A Guide to the New Recommended List Hosting Scores

Changes to the AHDB recommended list help growers better manage the risk of lodging of different cereal variety options for planting this fall.

It was suspected that over the years, hosting ratings were becoming more similar, says Ellie Marshall, AHDB’s chief field trial analyst.

“We weren’t seeing a lot of diversity in the ratings,” she says.

See also: How to Prevent Lodging in Spring Barley

Lodging ratings for all varieties contracted from year to year, showing little discrimination between each variety.

“But there was no evidence that was actually happening on the ground,” she says.

Another illustration of the shortcoming was that even without accommodation, it was not possible to obtain a score of 9 (the highest on the scale of 1 to 9), she says.

New calculation

The AHDB therefore undertook to modify the calculations to extract more varietal differences and add diversity in the notes.

A key change was the addition of resistant and sensitive fixed points on the regression slope, similar to disease ratings.

This means no lodging will generate a score of 9 and the lower end of the scale will consistently represent higher incidences of varietal lodging.

This allowed the rating to extend to both ends of the scale, showing more discrimination between varieties.

The change has been implemented for all cereal varieties on the current recommended lists (2022-23).

This has led to changes in the ratings of some varieties. “This is due to resetting the scale rather than a change in accommodation sensitivity,” Marshall points out.

For example, Fusion oats, which have good standability, previously scored 8 (recommended lists 2021-22) for lodging and now have a score of 9 on the 2022-23 lists.

Examples of Hosting Score Changes

Note in the recommended list 2021-22

Note in recommended list 2022-23

Winter wheat – Skyscrapers

seven

6

Winter barley – Thunderbolt

6

5

Winter Oats – Fusion

8

9

For wheat and barley, lodging is also expressed as a percentage for each variety.

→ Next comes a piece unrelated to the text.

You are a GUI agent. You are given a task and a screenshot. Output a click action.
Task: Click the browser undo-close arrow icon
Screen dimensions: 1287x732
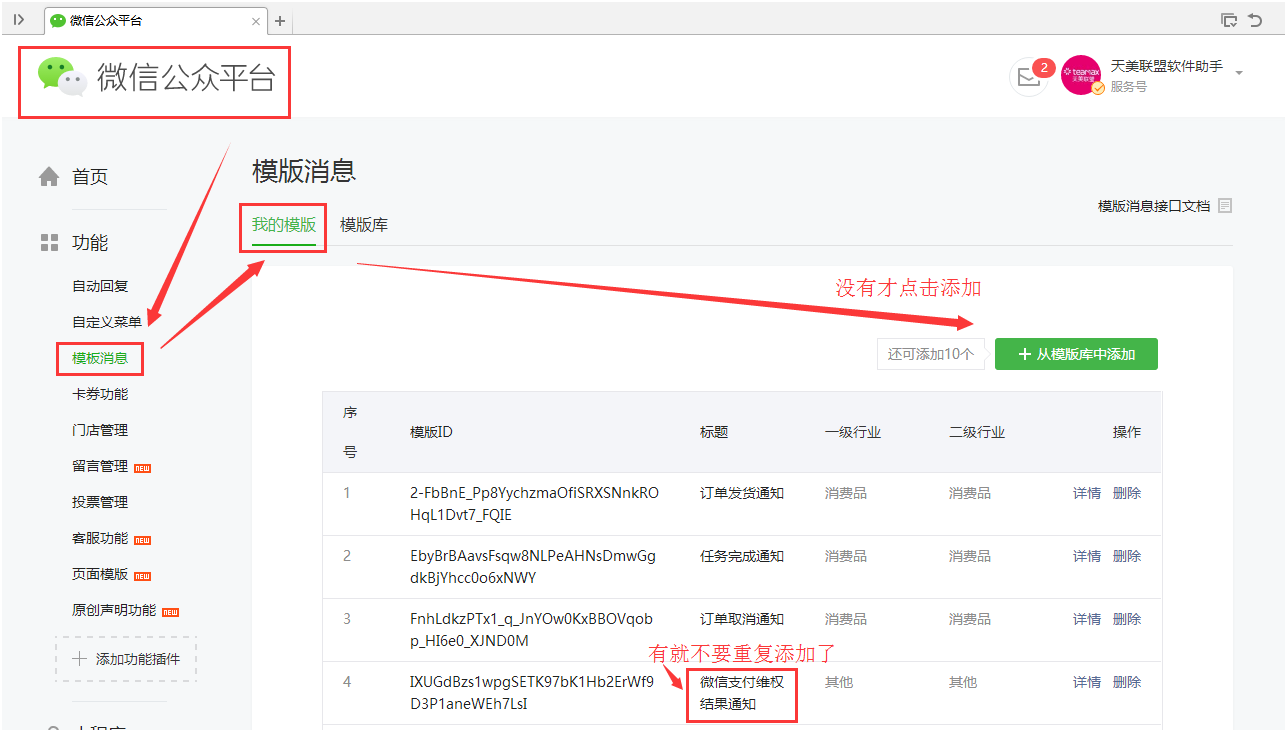pyautogui.click(x=1255, y=20)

For example, growers looking for a soft Group 4 will see a lodging score between 1% (swallow) and 13% (skyscraper), when using a plant growth regulator.

Don’t forget the LSD

When comparing the varieties on the list, she says that the least significant statistical difference (LSD) should be taken into account.

Variety score differences that are larger than LSD are likely to reflect a true difference, as they would occur by chance less than 5% of the time.

However, differences smaller than LSD are more than likely to occur by chance and should be treated with caution, she says.

For example, for winter wheat, the average LSD for lodging without plant growth regulator is 1.1, so the difference between Gravity (6) and Graham (7) should be treated with caution, while the he difference between Gravity and Costello (8) represents a real difference.

Accommodation costs

Lodging is expected to affect up to 20% of UK winter wheat acreage every few years (three to four).

Early lodging results in the greatest economic losses, due to its greater impact on the grain filling period. Lodging around ear emergence can cause yield losses of up to 75%.

Lodging also negatively affects quality characteristics, such as Hagberg falling number and test weight. Affected crops often require additional drying.